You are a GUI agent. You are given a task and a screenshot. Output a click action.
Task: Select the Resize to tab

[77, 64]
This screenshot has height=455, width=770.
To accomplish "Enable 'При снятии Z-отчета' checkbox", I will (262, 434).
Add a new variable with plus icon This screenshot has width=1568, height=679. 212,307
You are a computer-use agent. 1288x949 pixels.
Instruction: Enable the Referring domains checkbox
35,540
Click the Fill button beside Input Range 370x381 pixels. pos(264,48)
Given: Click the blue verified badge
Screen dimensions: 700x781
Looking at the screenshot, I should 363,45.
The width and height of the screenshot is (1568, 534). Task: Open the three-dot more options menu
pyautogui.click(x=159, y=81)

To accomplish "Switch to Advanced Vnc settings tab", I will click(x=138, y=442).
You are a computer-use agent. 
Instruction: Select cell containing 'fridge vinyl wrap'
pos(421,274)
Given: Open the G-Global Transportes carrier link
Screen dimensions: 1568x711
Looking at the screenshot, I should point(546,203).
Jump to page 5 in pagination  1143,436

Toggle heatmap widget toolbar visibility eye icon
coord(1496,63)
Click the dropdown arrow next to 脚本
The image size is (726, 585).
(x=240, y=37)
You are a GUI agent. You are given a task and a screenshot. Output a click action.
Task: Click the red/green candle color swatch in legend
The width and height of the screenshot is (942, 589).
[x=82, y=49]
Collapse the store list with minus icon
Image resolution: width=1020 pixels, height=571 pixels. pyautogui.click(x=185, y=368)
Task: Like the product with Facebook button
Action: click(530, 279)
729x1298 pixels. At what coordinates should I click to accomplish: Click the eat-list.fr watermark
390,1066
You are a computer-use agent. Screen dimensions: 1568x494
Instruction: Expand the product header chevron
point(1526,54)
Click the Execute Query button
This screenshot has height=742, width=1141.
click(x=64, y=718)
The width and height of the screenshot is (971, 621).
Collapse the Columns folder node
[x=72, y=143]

----

_Problem description_. Please reproduce all of the entries exactly as they stand.

_Exercise answer_.
You are a GUI agent. You are given a task and a screenshot. Output a click action.
Task: Select the Resize to tab

[77, 64]
This screenshot has height=455, width=770.
To accomplish "Enable 'При снятии Z-отчета' checkbox", I will (262, 434).
Add a new variable with plus icon This screenshot has width=1568, height=679. 212,307
You are a computer-use agent. 1288x949 pixels.
Instruction: Enable the Referring domains checkbox
35,540
Click the Fill button beside Input Range 370x381 pixels. pos(264,48)
Given: Click the blue verified badge
Screen dimensions: 700x781
Looking at the screenshot, I should 363,45.
The width and height of the screenshot is (1568, 534). Task: Open the three-dot more options menu
pyautogui.click(x=159, y=81)

To accomplish "Switch to Advanced Vnc settings tab", I will click(x=138, y=442).
You are a computer-use agent. 
Instruction: Select cell containing 'fridge vinyl wrap'
pos(421,274)
Given: Open the G-Global Transportes carrier link
Screen dimensions: 1568x711
Looking at the screenshot, I should point(546,203).
Jump to page 5 in pagination  1143,436

Toggle heatmap widget toolbar visibility eye icon
coord(1496,63)
Click the dropdown arrow next to 脚本
The image size is (726, 585).
(x=240, y=37)
You are a GUI agent. You are given a task and a screenshot. Output a click action.
Task: Click the red/green candle color swatch in legend
The width and height of the screenshot is (942, 589).
[x=82, y=49]
Collapse the store list with minus icon
Image resolution: width=1020 pixels, height=571 pixels. pyautogui.click(x=185, y=368)
Task: Like the product with Facebook button
Action: click(530, 279)
729x1298 pixels. At what coordinates should I click to accomplish: Click the eat-list.fr watermark
390,1066
You are a computer-use agent. Screen dimensions: 1568x494
Instruction: Expand the product header chevron
point(1526,54)
Click the Execute Query button
This screenshot has height=742, width=1141.
click(x=64, y=718)
The width and height of the screenshot is (971, 621).
Collapse the Columns folder node
[x=72, y=143]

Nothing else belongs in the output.